Navigating Nutrition Part One: Processed Food

“Avoid processed foods” is common nutrition advice given out these days. It is a well-intentioned, sound suggestion that seems easy enough to follow…assuming you know what the term “processed foods” means. As it turns out, there is no easy definition of “processed foods”. Most foods we eat are processed in some form or another unless you’re eating it straight out of the ground.

The degree of processing is what most people are talking about when they use this term, and even then, there is no set list of things to avoid, and some processed items are better than others. Generally speaking, this refers to anything that comes in a package, but doesn’t usually apply to things such as milk or whole beans in a can. Confused yet? Who can blame you?

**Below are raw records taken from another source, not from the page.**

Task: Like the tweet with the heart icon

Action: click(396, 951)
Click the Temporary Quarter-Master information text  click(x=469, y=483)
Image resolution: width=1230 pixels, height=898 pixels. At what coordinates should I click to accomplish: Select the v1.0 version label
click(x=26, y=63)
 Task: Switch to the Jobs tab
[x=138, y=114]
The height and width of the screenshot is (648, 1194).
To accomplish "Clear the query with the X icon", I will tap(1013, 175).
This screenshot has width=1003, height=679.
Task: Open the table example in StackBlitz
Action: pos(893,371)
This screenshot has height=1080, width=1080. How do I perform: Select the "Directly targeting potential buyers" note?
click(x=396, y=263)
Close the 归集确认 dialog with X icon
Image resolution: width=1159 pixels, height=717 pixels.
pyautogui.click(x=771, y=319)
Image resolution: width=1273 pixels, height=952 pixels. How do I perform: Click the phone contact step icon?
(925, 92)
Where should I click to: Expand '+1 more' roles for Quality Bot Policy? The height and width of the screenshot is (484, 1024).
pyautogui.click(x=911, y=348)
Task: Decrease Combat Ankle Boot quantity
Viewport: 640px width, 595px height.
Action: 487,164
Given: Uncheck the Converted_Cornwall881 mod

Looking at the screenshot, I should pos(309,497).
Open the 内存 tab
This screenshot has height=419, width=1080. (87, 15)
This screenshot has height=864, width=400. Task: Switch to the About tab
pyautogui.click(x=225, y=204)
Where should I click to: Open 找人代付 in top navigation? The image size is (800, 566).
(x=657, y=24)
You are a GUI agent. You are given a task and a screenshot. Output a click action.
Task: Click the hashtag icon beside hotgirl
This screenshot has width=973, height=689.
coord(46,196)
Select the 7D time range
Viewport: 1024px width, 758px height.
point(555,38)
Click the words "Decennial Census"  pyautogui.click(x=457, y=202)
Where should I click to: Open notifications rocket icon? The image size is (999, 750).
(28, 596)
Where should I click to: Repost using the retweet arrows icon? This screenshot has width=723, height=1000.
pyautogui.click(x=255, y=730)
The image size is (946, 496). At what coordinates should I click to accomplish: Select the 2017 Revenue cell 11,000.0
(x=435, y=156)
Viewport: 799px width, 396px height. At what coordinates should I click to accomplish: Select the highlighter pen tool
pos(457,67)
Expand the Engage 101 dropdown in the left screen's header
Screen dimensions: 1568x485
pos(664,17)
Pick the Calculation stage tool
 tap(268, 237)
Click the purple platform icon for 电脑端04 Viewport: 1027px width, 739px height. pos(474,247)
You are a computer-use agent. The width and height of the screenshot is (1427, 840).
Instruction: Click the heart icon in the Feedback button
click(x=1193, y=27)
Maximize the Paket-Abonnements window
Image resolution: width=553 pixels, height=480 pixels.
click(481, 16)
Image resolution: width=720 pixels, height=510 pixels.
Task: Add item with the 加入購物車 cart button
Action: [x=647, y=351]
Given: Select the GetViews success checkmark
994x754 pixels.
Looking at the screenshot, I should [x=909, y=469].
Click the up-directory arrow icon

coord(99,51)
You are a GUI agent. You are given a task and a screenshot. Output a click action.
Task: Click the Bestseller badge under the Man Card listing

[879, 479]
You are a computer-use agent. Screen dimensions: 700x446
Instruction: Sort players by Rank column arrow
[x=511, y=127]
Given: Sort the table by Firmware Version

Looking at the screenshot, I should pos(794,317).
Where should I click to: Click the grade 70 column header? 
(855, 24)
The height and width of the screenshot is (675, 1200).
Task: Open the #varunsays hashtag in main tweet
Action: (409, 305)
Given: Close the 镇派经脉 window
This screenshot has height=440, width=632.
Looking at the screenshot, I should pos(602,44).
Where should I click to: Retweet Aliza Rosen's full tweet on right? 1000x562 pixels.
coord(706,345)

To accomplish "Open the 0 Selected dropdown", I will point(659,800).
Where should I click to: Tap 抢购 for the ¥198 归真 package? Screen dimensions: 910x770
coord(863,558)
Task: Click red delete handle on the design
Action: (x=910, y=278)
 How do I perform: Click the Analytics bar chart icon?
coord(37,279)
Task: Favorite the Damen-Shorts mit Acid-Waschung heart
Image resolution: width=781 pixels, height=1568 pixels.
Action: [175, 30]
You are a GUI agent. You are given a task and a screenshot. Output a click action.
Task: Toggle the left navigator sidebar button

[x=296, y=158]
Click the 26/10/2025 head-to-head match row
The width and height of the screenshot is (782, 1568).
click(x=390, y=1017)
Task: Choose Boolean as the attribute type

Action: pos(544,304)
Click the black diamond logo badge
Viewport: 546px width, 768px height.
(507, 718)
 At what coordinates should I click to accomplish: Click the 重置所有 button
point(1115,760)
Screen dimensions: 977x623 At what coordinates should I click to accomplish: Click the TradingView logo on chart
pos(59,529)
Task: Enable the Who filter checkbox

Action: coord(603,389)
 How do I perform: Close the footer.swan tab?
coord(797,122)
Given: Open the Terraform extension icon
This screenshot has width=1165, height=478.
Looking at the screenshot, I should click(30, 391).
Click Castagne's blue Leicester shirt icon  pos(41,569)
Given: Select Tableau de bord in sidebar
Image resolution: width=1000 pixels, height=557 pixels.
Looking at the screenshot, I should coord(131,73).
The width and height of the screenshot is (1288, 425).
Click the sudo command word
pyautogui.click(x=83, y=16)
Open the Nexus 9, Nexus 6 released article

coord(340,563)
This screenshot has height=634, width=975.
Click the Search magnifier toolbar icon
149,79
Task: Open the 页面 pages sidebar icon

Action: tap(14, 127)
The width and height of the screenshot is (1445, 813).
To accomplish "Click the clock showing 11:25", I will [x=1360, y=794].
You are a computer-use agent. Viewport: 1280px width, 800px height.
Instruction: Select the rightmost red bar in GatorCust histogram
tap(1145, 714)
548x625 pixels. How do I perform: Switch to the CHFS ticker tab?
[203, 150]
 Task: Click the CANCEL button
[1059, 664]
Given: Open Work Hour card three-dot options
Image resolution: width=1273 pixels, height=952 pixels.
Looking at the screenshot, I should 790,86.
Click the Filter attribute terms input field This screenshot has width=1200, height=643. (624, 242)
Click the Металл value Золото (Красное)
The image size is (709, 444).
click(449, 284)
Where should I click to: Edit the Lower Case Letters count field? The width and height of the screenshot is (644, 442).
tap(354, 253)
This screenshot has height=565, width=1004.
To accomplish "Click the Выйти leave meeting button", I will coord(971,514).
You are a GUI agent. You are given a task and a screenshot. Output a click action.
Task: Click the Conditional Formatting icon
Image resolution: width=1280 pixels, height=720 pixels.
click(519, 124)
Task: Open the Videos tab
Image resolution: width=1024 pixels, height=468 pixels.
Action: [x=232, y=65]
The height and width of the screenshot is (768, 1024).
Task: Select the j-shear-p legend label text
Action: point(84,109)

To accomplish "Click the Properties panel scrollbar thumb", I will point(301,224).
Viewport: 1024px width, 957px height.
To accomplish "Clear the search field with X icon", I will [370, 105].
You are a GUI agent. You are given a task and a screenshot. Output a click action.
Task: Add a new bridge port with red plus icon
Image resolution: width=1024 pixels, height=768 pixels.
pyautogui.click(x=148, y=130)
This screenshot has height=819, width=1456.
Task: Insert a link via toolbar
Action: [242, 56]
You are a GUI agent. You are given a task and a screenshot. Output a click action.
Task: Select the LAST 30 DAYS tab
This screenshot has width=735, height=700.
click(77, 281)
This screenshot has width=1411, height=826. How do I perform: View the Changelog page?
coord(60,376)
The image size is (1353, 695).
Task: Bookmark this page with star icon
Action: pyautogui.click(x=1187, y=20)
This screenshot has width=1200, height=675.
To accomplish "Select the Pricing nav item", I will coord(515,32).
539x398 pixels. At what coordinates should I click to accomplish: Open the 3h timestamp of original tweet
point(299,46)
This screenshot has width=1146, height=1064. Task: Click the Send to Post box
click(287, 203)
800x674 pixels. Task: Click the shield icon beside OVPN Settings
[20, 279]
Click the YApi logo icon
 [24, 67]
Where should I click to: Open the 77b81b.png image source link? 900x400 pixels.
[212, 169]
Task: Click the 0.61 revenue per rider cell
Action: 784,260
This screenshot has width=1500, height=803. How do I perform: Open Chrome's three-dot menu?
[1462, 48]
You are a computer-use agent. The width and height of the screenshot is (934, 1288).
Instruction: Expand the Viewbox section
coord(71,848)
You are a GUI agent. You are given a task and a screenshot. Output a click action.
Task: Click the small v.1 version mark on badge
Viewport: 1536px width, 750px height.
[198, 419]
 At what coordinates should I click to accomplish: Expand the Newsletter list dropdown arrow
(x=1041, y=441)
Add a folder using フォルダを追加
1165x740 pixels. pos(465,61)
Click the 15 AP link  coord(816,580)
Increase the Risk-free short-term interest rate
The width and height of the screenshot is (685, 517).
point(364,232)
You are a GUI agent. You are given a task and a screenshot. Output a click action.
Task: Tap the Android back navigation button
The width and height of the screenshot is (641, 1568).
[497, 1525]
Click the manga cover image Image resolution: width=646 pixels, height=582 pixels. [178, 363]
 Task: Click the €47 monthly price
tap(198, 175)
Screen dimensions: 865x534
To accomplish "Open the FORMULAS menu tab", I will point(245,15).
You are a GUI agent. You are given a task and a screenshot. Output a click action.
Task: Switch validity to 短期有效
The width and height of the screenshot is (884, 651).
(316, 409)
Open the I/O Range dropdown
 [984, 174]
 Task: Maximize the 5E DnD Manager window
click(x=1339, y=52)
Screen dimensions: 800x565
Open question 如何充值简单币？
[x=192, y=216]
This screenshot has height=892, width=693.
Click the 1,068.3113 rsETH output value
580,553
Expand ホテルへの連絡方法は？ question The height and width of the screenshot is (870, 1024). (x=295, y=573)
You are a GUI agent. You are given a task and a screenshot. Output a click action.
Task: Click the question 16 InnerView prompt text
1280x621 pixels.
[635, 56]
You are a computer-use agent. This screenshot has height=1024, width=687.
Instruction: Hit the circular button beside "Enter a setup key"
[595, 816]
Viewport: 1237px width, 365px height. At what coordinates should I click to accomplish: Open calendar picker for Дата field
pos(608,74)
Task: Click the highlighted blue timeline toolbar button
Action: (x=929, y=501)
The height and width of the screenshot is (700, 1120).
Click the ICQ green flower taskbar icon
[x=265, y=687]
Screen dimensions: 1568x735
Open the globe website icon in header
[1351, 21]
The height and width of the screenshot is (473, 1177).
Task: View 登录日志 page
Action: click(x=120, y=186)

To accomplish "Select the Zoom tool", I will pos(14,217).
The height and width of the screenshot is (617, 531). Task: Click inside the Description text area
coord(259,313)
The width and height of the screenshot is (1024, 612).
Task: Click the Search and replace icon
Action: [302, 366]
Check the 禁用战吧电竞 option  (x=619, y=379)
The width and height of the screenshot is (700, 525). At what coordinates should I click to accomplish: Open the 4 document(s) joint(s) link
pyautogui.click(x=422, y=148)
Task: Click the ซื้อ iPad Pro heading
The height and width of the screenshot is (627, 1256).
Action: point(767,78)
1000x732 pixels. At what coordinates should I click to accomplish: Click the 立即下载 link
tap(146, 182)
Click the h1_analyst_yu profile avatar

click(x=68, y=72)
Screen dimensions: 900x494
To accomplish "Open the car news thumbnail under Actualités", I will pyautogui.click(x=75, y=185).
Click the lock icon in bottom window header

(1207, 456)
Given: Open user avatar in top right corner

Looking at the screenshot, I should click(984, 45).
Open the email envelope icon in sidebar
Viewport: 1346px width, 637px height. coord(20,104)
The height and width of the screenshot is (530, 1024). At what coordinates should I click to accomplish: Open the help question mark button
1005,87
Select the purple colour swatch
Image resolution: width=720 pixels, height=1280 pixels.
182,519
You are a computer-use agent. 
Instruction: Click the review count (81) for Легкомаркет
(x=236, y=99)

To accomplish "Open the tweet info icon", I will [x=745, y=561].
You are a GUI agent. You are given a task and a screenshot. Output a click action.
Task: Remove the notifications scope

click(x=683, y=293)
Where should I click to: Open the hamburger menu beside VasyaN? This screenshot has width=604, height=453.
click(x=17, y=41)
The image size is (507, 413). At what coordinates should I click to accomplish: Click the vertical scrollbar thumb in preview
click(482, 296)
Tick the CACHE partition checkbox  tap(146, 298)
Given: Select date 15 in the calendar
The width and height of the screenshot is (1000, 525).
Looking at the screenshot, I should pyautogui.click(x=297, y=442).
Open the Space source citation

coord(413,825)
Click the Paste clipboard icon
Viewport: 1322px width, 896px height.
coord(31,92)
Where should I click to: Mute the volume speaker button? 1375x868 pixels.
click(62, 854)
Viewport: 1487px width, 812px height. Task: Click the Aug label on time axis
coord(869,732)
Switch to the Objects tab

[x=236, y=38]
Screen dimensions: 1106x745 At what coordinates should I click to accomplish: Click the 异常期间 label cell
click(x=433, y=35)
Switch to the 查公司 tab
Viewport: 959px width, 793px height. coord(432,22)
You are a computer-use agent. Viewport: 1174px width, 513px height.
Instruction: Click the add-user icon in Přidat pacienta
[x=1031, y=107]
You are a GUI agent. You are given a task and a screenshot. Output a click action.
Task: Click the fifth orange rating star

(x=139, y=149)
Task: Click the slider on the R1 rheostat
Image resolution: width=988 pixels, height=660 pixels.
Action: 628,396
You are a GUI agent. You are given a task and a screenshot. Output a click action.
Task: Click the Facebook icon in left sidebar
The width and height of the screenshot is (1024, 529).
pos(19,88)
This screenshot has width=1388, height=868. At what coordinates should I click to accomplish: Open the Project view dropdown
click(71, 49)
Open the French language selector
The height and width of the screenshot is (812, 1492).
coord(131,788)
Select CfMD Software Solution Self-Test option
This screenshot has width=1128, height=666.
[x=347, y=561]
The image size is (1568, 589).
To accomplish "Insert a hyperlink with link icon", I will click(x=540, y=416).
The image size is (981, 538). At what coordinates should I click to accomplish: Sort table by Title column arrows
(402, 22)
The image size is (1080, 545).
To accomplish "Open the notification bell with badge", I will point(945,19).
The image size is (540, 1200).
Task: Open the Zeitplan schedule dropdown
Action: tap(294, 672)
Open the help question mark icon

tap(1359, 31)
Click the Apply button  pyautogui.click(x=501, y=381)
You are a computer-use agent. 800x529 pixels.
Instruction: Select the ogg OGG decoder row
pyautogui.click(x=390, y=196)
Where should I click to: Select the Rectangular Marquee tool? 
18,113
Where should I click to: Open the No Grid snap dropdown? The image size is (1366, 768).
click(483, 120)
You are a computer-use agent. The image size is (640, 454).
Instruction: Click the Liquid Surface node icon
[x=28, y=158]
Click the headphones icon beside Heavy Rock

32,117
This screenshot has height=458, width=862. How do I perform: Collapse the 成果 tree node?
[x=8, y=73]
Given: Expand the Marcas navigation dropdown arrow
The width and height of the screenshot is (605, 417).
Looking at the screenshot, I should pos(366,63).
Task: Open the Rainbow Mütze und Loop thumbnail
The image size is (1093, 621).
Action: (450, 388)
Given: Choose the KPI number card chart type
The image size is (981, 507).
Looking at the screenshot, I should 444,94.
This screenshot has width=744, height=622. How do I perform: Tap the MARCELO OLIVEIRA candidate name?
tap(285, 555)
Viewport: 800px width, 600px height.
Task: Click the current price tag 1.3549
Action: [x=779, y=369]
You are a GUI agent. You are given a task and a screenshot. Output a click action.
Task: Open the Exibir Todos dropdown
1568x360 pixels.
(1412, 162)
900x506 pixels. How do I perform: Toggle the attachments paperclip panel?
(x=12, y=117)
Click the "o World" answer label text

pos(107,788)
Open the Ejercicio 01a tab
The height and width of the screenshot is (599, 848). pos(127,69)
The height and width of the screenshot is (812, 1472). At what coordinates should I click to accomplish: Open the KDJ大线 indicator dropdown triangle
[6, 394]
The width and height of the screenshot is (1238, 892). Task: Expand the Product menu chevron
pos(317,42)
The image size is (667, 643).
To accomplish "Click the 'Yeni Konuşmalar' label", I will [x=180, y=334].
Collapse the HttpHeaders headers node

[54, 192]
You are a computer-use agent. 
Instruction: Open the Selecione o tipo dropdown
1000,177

So why is this advice out there? One reason is that it can be very easy to overeat packaged goods. A box of cookies can disappear in an instant, and no time was taken to prepare them. Another reason for this advice is the number of unfamiliar ingredients used in our “food” these days. For example, maltodextrin, soy lecithin, and artificial flavors are all common ingredients found on nutrition labels. Do you have any idea what they are? This isn’t some big exposé, I’m just pointing out that you might not know what you are putting in your body. Lastly, processed foods tend to have a lot of sodium or sugar added in, which isn’t good for us.

It might not feasible to go “package-free”, so here are some rules of thumb to simplify things:

  • Only choose foods with 5 ingredients or less.
  • Make sure you know what each ingredient is, and how it’s made (knowing that something is made “from corn” or “from soy” doesn’t tell you how it’s made).
  • Check the nutrition label for the amount of sodium (look for items with 150mg or less per serving).
  • Choose items with no added sugar. That means NONE of the following ingredients: sugar, corn syrup, fructose, high-fructose corn syrup, agave nectar, honey, brown rice syrup, dextrose, maltose, sucrose, molasses.

Do your best to buy whole foods and do the processing yourself, but when you need to buy things in a package, be sure to check the labels!